Kehadiran pejabat nomor satu di Singojuruh ini disambut hangat oleh para pedagang dan pengunjung yang sedang menikmati suasana asri di bawah rimbunnya pohon mahoni.
Dalam kunjungan perdananya, Iwan Yos Sugiharto tidak canggung untuk berbaur dan mencicipi berbagai kudapan tradisional khas setempat.
Kehadiran Camat baru ini juga menjadi momentum bagi para pengelola pasar dan pelaku UMKM untuk menyampaikan aspirasi secara langsung. Suasana akrab terlihat saat dialog santai terjadi di sela-sela santap pagi. Camat Iwan Yos Sugiharto menegaskan bahwa sinergi antara pemerintah kecamatan dan desa akan menjadi prioritas utamanya demi memajukan sektor pariwisata di wilayah Singojuruh.

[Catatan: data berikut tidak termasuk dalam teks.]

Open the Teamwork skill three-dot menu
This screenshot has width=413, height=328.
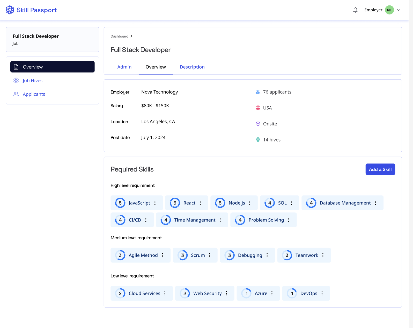coord(323,255)
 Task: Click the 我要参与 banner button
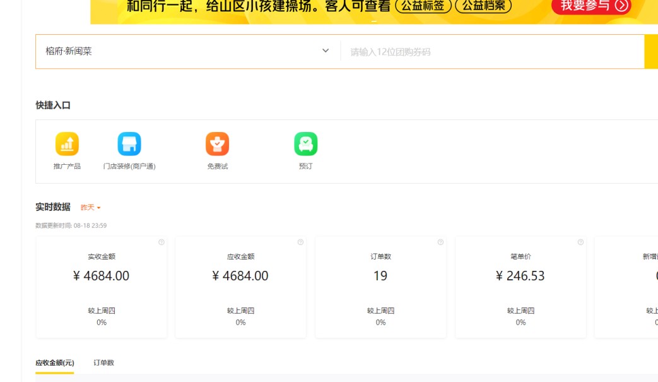590,6
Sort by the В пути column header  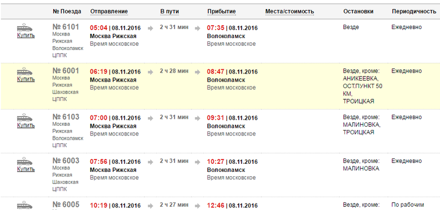[x=170, y=11]
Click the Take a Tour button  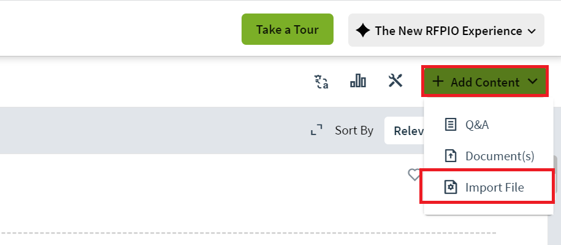click(x=288, y=29)
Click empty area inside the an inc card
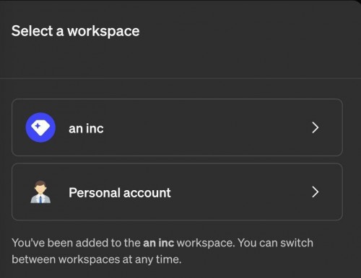Viewport: 361px width, 278px height. pos(204,127)
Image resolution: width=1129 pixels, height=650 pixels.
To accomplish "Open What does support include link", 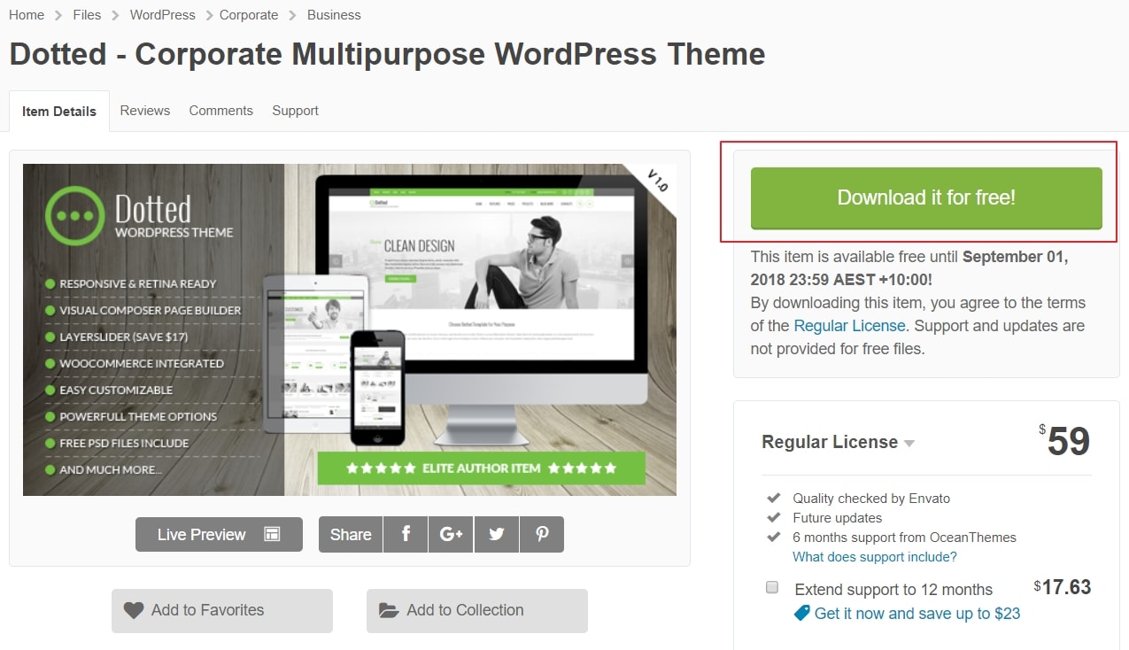I will pos(874,557).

Sebagai penutup kunjungannya, Iwan Yos Sugiharto berharap Pasar Wit-Witan dapat menjadi ikon yang konsisten dalam mempromosikan budaya Banyuwangi. Ia berjanji akan terus mengawal pengembangan destinasi ini agar tidak hanya menjadi pusat ekonomi, tetapi juga menjadi pusat edukasi lingkungan bagi masyarakat luas.
”Saya sengaja memilih Pasar Wit-Witan sebagai titik awal tugas saya karena di sinilah denyut ekonomi riil masyarakat Singojuruh terlihat sangat hidup. Selain kulinernya yang luar biasa, komitmen pasar ini terhadap lingkungan dengan meminimalisir plastik sangat patut diapresiasi. Kedepannya, kita ingin memastikan akses dan fasilitas pendukung lainnya semakin nyaman bagi wisatawan agar ekonomi lokal terus bergerak naik,” ujar Camat Singojuruh, Iwan Yos Sugiharto.
Untuk memperkuat daya tarik Pasar Wit-Witan ke depannya, berikut adalah beberapa saran yang bisa dipertimbangkan:
Digitalisasi Pemasaran: Mendorong para pedagang untuk memanfaatkan media sosial (TikTok/Instagram) secara lebih masif guna menarik segmen pengunjung milenial dan Gen Z.
Peningkatan Fasilitas: Memperhatikan ketersediaan area parkir yang lebih tertata dan fasilitas sanitasi (toilet) yang bersih agar pengunjung betah berlama-lama.
Workshop UMKM: Mengadakan pelatihan berkala bagi pedagang mengenai pengemasan (packaging) yang menarik namun tetap ramah lingkungan sesuai konsep asli pasar. (r35).